[Tilesathome] Server Outage

Mon Nov 12 12:43:17 GMT 2007

On Mon, Nov 12, 2007 at 12:52:22AM -0500, Christopher Schmidt wrote:
> On Mon, Nov 12, 2007 at 12:48:21AM -0500, Christopher Schmidt wrote:
> > The pain of using a shared server...
> > 
> > Due to a mistaken script n the T at H server, the machine appears to have
> > been clobbered. I've sent off an email to my server admin with physical
> > access: I'm about to pass out, and the server is still down at the
> > moment. Everything should restart automatically when it comes back up. I
> > apologize for the downtime, and I'll do what I can to make it more
> > resilient for the future as soon as it's back up.
> > 
> > Apologies, and I'll send an update as soon as I hear more...
> 
> Just heard back from my local contact -- he's driving out to the box now
> to kick it. Everything should come back automaticallyl after the
> restart: Anything that doesn't, I'll fix in ~5 hours  when I wake
> up. 

Looking at the stats and IRC, it looks like everything came back up
okay.

So, I'll admit it: the idiot that caused this one was me.

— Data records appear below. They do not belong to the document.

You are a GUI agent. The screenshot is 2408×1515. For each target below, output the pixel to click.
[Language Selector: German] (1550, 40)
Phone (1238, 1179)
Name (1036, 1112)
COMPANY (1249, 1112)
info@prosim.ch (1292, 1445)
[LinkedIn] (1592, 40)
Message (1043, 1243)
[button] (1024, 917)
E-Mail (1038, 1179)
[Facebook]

Last night, I was working with John Grahm, the 'maintainer' of the
HyperCube machine (insofar as he's the one who scored its donation to
SDSU from Intel, and manages its resource allocation, stuff like that).
John is a pretty well known guy in the Open Source GIS community: he has
a tendancy to get ridiculous amounts of resources quickly. The Katrina
Imagery processing that was done right after the hurricane was done with
HJG (HyperJohnGrahm) at the head of the hardware.

John has some new imagery from San Diego county for the wildfires --
taken at 1ft/pixel, really great stuff. (It's also totally free for
reuse, but not yet orthorectified... more on that later.) I was trying
to get a TileCache set up against it, and typically, with TileCache, I
just set it up so that people can browse it, and the cache will populate
automatically.

Unfortunately, I wasn't aware of the resources that would be required to
render data from JPEG2000 images -- each image was taking ~3min of
rendering, and 150MB of RAM. Since OpenLayer exacerbates such problems
10 fold, we quickly saw the machine using 10 mapserver processes... then
20... then 40...

Machine load was at 127 and rising when it stopped responding.

The problem was pobably the overall memory usage. The first level of
failure, of course, was mine, in making a resource available before
determining, properly, the load that it would take. The second level of
failure is that there are currently no limits to the memory usage of
Apache that result in it being killed. I'm going to see what I can do to
change that.

And of course, the mapsever layer that killed the server is no longer
available :)

I'm sorry for the downtime, and I'll work on getting things set up so it
doesn't happen again.

Regards,
-- 
Christopher Schmidt
MetaCarta